Lembrei-me de quando fui operar a vesícula. Havia uma pedra bem grande dentro dela. Uns médicos diziam que por ser enorme jamais sairia dali, e como eu era assintomática (ou seja, nunca havia tido uma cólica por causa da pedra) poderia viver com esse segunda pedra dentro de mim (a primeira pedra é meu coração). Outros médicos já achavam que a vesícula que fez essa pedra enorme poderia se dar ao luxo de fazer pedras pequenas também e que dessa maneira era melhor tirar pedra, vesícula e tudo mais. Estava nessa dicotomia até que tive minha primeira e última cólica. Ponderei que tomar uma anestesia geral seria uma experiência interessante e assim resolvi tirar a pedra. Isso já tem 4 anos.
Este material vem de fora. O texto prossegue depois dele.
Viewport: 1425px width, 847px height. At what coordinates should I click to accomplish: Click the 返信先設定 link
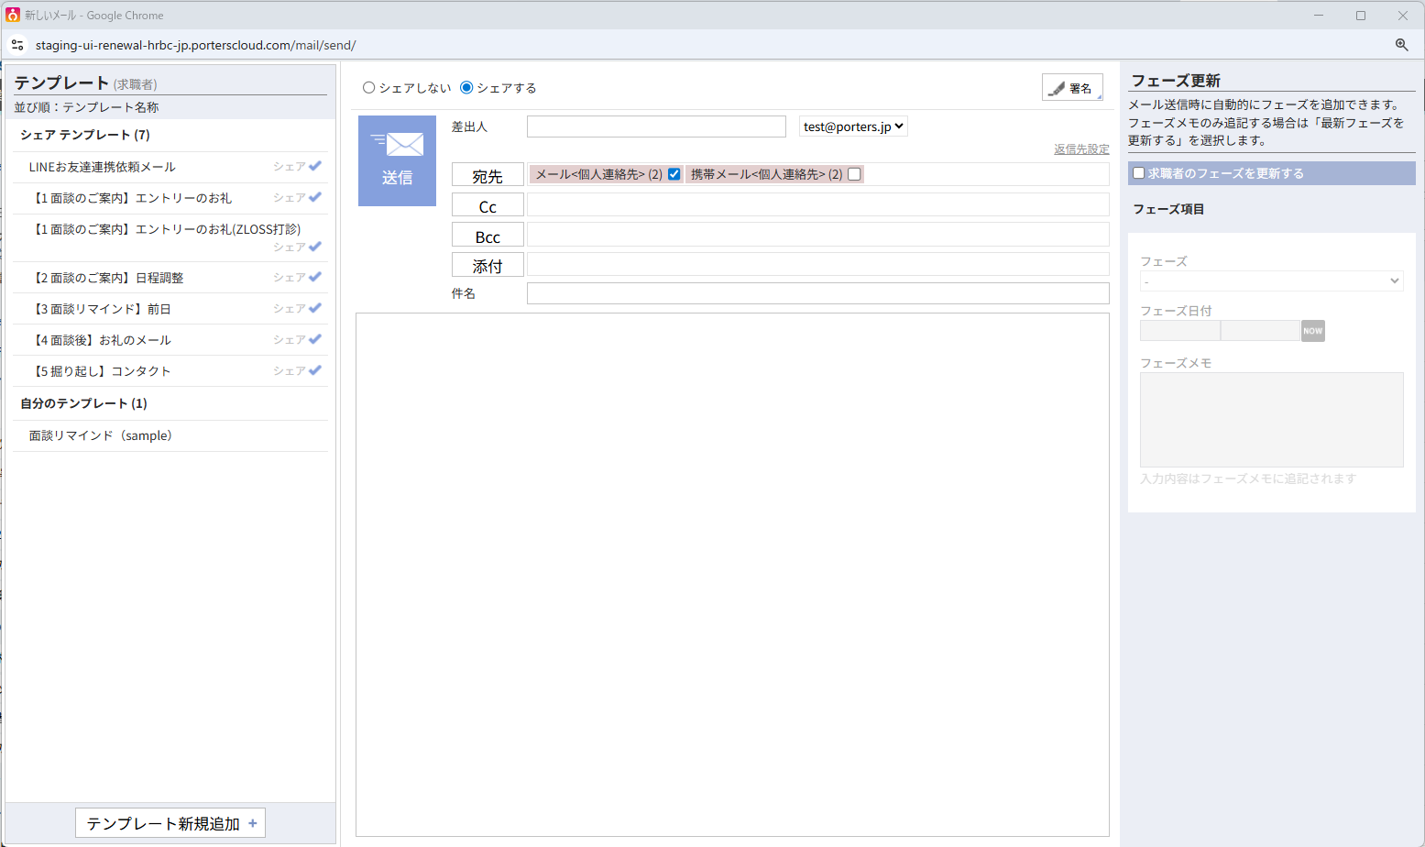pyautogui.click(x=1080, y=149)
O curioso é que até os 37 eu nem me dava conta da existência da tal vesícula. E não fosse a cólica da madrugada, talvez ela vivesse aqui incólume. Mas tem uma coisa engraçada que acontece: sempre que faço uma torção mais complexa no meu abdome eu sinto uma dor onde antes ficava a vesícula. Chamo de dor da falta. O que dói não existe mais. Como algo que não existe mais pode doer? A verdade é que a dor dói até na vácuo. Essa parte da vida não é nada engraçada.
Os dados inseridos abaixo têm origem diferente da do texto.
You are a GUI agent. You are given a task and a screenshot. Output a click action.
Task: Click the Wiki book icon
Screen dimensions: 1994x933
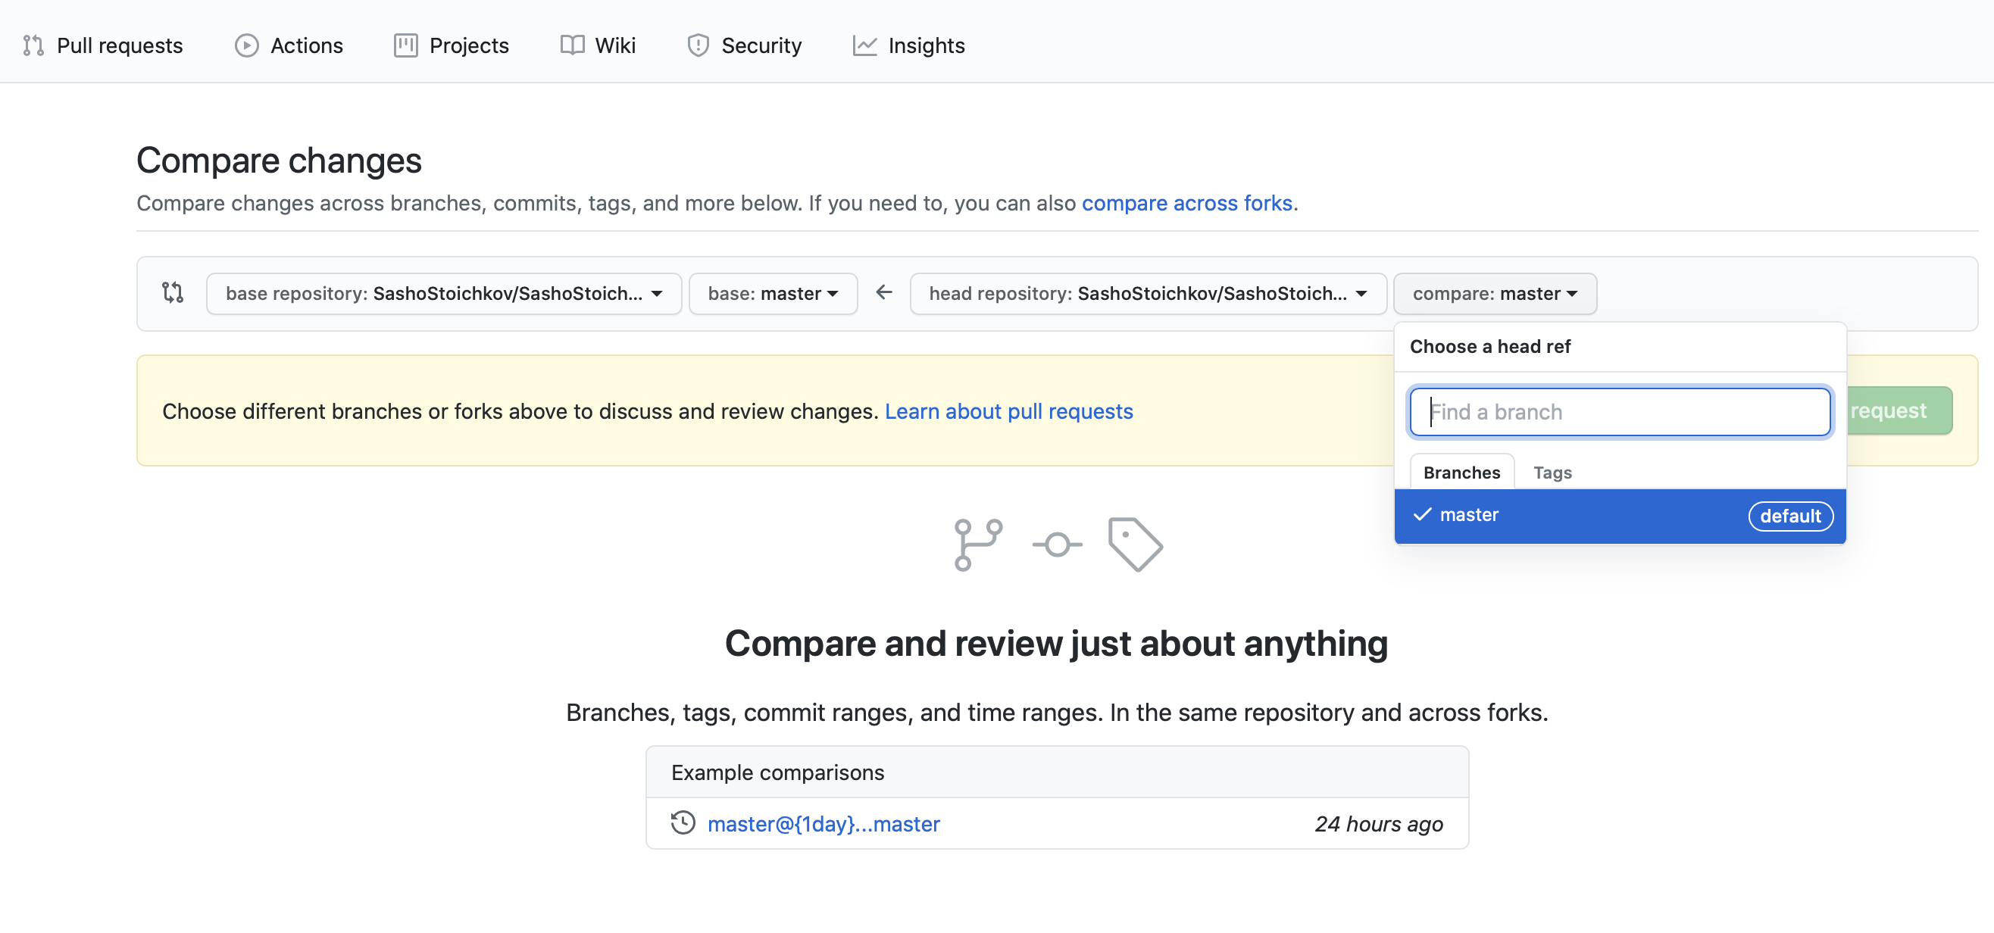coord(572,46)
Tem um poema que fala sobre a falta que acho lindo. Seu autor, Robert Desnos era conhecido como "Sonhador Acordado", pois reza a lenda que dormindo era capaz de contar histórias. Quando acordava não se lembrava de nada. Foi preso pela Gestapo e mandado para campos de concentração. Assim que foi preso, ainda capaz de sonhar, escreveu o seguinte à esposa: "Gostaria de te oferecer 100 mil cigarros Americanos, 12 vestidos de grandes costureiros, um apartamento na rua de Seine, um automóvel, a casinha na floresta de Compiègne e um ramo de flores de 4 soldos. Na minha ausência, compra sempre flores, que depois te as pagarei. E o resto, prometo, virá depois." Morreu de febre tifoide, 3 dias depois de ser libertado. Não teve tempo de pagar pelas flores.
Sonhei tanto contigo
Eu tenho sonhado tanto com você
Que você já não pertence mais à realidade
Ainda haverá tempo para tocar seu corpo vivo,
Beijar sua boca e fazer sua voz querida
Ganhar vida outra vez?
Eu tenho sonhado tanto com você
Que meus braços se acostumaram
A ficar cruzados sob meu peito
Enquanto tentavam abraçar sua sombra.
Será que ela voltará a tomar sua real forma?
Eu tenho sonhado tanto com você,
E andado e falado e dormido com o teu fantasma,
Que não me resta mais do que talvez ainda tentar
Ser mais um entre tantos os fantasmas.
Mais uma sombra, uma centena de vezes maior
Que aquela que se projeta e se projetará
Sobre o mostrador do relógio solar da sua vida.